The answer should consist of each line below that contains the word "Send".
+--
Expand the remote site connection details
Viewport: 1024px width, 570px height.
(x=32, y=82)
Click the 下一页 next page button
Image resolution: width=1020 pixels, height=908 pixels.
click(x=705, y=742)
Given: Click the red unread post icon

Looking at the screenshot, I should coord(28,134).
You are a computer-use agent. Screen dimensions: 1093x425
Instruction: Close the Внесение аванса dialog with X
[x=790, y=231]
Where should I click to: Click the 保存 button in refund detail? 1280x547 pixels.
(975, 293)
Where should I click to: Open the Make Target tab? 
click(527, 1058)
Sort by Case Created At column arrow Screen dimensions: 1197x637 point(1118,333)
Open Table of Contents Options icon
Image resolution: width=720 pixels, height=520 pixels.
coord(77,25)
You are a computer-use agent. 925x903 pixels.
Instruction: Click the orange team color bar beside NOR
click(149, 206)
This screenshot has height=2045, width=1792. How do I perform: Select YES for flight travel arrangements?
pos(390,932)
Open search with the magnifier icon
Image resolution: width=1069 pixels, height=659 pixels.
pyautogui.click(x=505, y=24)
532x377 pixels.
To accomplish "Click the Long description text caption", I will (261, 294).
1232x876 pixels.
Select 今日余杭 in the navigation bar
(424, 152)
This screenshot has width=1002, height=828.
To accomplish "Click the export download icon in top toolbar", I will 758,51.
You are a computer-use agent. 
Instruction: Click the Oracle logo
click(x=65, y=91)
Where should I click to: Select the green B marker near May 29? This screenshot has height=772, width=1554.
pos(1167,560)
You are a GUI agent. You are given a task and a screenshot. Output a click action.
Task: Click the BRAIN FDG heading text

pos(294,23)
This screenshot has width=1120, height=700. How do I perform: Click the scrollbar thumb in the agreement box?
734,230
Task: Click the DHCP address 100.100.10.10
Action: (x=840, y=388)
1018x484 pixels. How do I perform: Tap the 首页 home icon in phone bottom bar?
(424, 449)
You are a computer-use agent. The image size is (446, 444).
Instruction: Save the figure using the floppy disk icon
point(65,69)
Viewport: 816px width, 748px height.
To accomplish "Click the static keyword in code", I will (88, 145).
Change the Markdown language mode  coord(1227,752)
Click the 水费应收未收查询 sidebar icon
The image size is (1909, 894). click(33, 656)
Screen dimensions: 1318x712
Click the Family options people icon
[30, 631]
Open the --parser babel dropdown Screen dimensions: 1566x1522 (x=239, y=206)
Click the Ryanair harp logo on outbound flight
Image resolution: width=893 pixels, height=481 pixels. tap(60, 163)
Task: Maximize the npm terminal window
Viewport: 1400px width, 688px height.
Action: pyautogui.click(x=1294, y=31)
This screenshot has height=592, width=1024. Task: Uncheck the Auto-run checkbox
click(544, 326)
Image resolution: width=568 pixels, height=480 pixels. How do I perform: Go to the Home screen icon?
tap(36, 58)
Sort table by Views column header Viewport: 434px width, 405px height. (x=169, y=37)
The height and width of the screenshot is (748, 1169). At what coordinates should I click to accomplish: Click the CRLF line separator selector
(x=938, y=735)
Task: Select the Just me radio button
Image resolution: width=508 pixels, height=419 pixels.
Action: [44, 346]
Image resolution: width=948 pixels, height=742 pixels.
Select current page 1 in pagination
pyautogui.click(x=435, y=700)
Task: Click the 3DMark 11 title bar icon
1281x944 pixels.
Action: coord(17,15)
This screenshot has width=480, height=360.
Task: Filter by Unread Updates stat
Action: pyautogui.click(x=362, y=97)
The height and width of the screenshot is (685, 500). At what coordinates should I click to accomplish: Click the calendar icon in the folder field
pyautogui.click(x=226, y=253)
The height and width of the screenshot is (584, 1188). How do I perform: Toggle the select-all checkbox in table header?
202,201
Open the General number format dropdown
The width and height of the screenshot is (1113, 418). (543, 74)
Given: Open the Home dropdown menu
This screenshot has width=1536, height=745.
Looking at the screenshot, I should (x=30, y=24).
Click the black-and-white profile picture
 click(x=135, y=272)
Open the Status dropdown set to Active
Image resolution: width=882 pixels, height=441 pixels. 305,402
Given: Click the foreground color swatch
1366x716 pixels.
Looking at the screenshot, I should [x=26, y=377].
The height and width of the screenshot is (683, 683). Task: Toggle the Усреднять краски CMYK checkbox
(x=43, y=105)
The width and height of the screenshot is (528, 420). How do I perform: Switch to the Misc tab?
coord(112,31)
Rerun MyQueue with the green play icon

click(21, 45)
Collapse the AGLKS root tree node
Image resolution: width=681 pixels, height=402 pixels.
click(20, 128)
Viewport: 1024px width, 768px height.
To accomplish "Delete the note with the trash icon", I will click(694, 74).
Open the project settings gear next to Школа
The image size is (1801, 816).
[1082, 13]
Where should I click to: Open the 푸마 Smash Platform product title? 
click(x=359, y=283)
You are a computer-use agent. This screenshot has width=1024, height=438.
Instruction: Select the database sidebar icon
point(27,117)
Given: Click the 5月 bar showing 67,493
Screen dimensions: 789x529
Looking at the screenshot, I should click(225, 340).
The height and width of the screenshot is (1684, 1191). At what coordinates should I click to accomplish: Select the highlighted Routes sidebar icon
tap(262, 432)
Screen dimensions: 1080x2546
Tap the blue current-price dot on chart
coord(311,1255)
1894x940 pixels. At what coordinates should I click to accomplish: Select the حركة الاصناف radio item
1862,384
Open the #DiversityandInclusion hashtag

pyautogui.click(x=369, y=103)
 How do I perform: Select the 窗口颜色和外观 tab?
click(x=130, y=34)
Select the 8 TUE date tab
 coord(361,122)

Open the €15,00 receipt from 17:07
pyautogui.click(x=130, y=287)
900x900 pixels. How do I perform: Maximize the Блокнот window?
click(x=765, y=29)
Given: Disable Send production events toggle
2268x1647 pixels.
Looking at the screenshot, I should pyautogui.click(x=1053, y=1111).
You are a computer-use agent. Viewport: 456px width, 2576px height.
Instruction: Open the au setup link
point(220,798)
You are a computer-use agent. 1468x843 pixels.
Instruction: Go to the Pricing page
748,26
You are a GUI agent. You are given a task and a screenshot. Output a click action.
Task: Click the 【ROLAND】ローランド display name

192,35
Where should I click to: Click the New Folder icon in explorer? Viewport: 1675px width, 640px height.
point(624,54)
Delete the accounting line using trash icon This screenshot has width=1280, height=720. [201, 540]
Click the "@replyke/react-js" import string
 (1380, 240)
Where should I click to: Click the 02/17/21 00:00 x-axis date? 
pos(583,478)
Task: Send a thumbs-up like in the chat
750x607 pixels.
+--
# [ANSWER SECTION]
Given: Disable Send production events toggle
Task: Send a thumbs-up like in the chat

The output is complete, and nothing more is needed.